Collected data entries
□ □ □

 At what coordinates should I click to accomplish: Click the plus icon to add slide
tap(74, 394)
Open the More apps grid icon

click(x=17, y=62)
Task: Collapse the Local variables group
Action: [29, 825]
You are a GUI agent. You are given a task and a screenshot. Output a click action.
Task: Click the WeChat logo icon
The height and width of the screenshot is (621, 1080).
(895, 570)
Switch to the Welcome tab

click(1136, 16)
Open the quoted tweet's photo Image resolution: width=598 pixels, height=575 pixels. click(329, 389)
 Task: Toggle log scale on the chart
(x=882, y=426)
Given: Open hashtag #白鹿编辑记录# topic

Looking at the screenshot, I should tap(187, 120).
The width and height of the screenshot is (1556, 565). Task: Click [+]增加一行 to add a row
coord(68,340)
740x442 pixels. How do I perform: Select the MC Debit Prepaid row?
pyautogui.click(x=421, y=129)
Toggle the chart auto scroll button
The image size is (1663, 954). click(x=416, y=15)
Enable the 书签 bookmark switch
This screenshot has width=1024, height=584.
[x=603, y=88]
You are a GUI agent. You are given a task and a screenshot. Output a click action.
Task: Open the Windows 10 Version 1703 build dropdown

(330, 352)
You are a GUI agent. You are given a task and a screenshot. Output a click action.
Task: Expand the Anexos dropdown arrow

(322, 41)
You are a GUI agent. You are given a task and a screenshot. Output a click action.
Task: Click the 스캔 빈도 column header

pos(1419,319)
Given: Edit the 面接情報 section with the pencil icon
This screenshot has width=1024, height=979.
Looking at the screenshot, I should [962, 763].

□ □ □

An exact copy of every entry above is required.

→ **OUTPUT FOR THIS EXERCISE**:
 At what coordinates should I click to accomplish: Click the plus icon to add slide
tap(74, 394)
Open the More apps grid icon

click(x=17, y=62)
Task: Collapse the Local variables group
Action: [29, 825]
You are a GUI agent. You are given a task and a screenshot. Output a click action.
Task: Click the WeChat logo icon
The height and width of the screenshot is (621, 1080).
(895, 570)
Switch to the Welcome tab

click(1136, 16)
Open the quoted tweet's photo Image resolution: width=598 pixels, height=575 pixels. click(329, 389)
 Task: Toggle log scale on the chart
(x=882, y=426)
Given: Open hashtag #白鹿编辑记录# topic

Looking at the screenshot, I should tap(187, 120).
The width and height of the screenshot is (1556, 565). Task: Click [+]增加一行 to add a row
coord(68,340)
740x442 pixels. How do I perform: Select the MC Debit Prepaid row?
pyautogui.click(x=421, y=129)
Toggle the chart auto scroll button
The image size is (1663, 954). click(x=416, y=15)
Enable the 书签 bookmark switch
This screenshot has width=1024, height=584.
[x=603, y=88]
You are a GUI agent. You are given a task and a screenshot. Output a click action.
Task: Open the Windows 10 Version 1703 build dropdown

(330, 352)
You are a GUI agent. You are given a task and a screenshot. Output a click action.
Task: Expand the Anexos dropdown arrow

(322, 41)
You are a GUI agent. You are given a task and a screenshot. Output a click action.
Task: Click the 스캔 빈도 column header

pos(1419,319)
Given: Edit the 面接情報 section with the pencil icon
This screenshot has width=1024, height=979.
Looking at the screenshot, I should [962, 763].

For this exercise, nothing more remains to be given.